Friday, April 3, 2015

Lean by itself is Good, Lean with Six Sigma is Bad. Really?

Another day and another consultant blog post that states that their version or their understanding of Lean Six Sigma does not do Lean correctly.  One consultant has even developed a term for this called LAME – Lean as Misguidedly Executed. In all fairness, there are Six Sigma zealots out there as well.  I am not here to begrudge individuals from their livelihood.  I do find it tiresome that they have to attack established improvement methodologies to drum up business.

What I see is that the “attack bloggers” are usually ignorant of the other side’s principles and origins.  For example: 

Ignorant statement #1: “Lean Six Sigma is all about managing projects, Lean is not.”  Having done a number of “Kaizen” events, they do not just appear out of the ether. They have to be scheduled if done by the people doing the work.  There is the same amount of paperwork needed to work a kaizen event as there is to do a Lean Six Sigma project.  I have found Kaizen events that have structured planning tools are often more successful and show more sustainable results.   

Ignorant statement #2:  “Lean Six Sigma is all about the Belts.”  In its original form, as developed by Motorola, there was only one level of Six Sigma practitioner – a Black Belt.  The different belts evolved as other organizations saw the goodness of first one than having both improvement methodologies and worked to tailor them. Organizations saw a need to differentiate skill levels.  Thus, Green Belts, Master Black Belts, Yellow Belts, ’name your favorite color’ Belts were created.   I wonder how this is any different from a certified Lean Sensei or AME/Shingo/ASQ sponsored certifications (Bronze, Silver, Gold)? 
Ignorant statement #3:  “Lean is about (culture, people, learning, etc.), Six Sigma is about (ROI, statistics, numbers, etc.).”  When any improvement methodology is accepted as a standard in an organization it is going to change the culture, the people, and what the organization will learn. Both methodologies use statistics and have some form of level of effort differentiation that controls what gets improved and what does not.

Some facts:

·         All successful improvement methodologies are based on the scientific method.

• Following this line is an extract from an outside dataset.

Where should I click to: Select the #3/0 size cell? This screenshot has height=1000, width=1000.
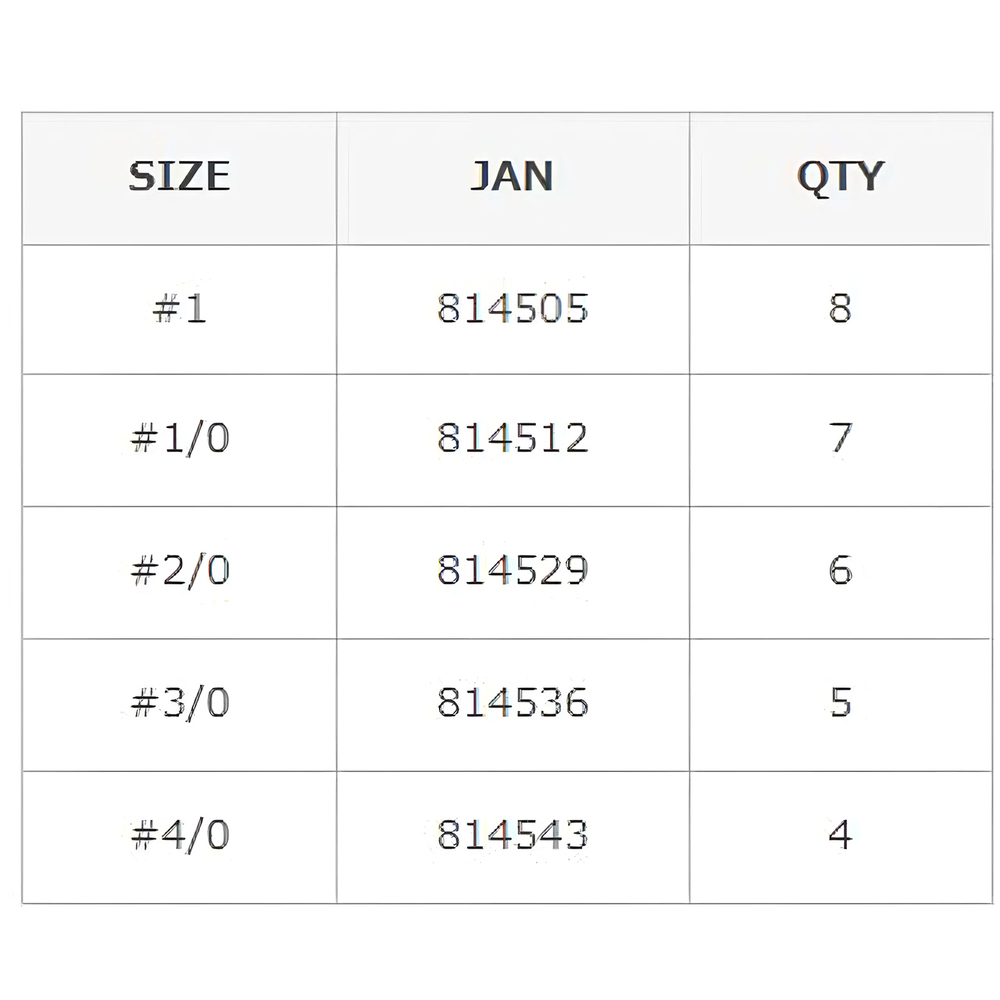click(180, 703)
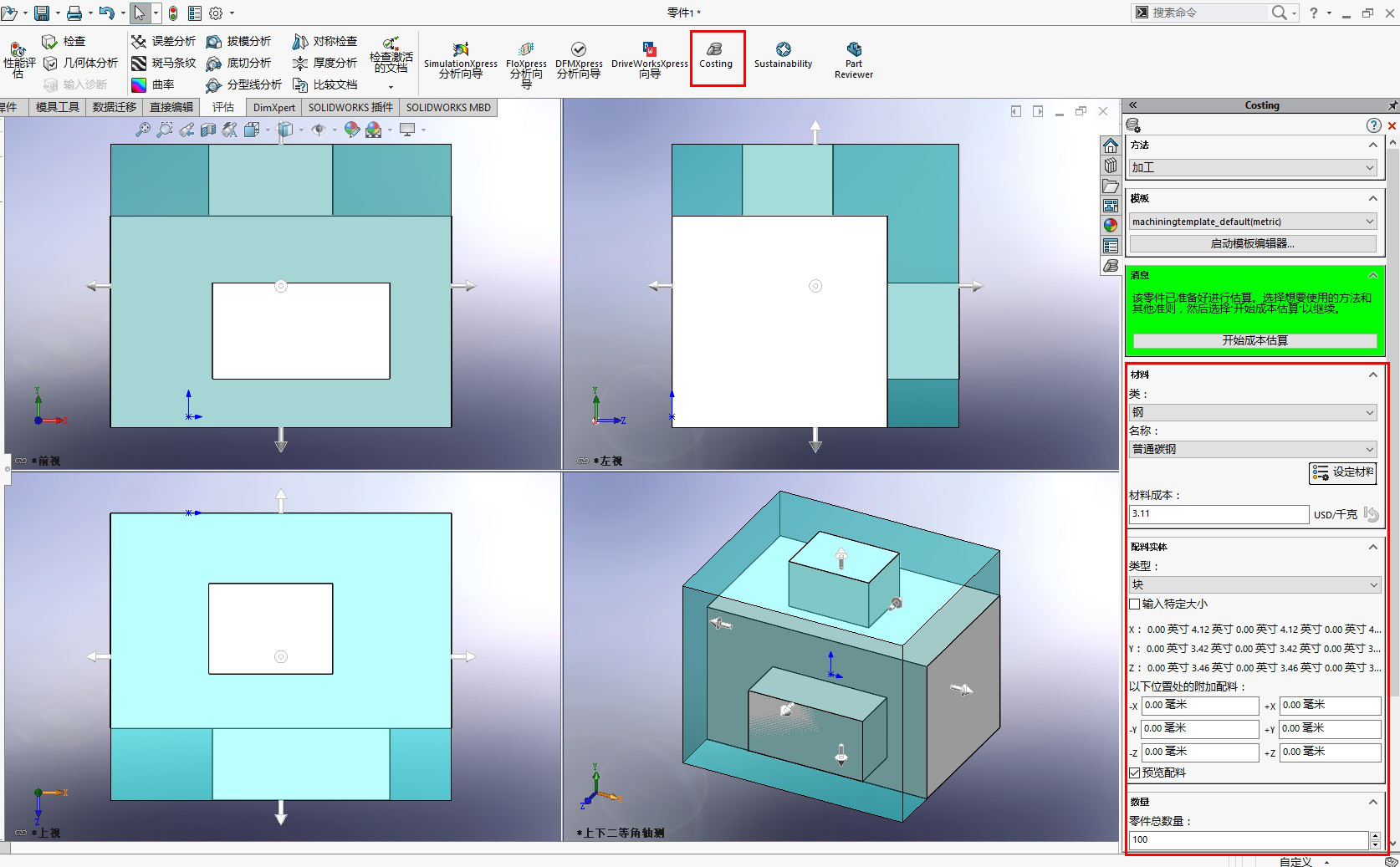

·         All successful improvement methodologies morph from their created state when they come in contact with organizations from different industries.  Why?  To best fit the organization.

·         There will always be consultants out there trying to tell you that their methodology is the best version of that methodology.  It is a sales pitch.

·         It is still up to organizational  leadership to 1) value improvement as equal part as the everyday work of the organization, and 2) see improvement methodologies as necessary to move the organization forward.
What we should be arguing about is how to get future leaders to appreciate improvement methodologies as necessary for their future success.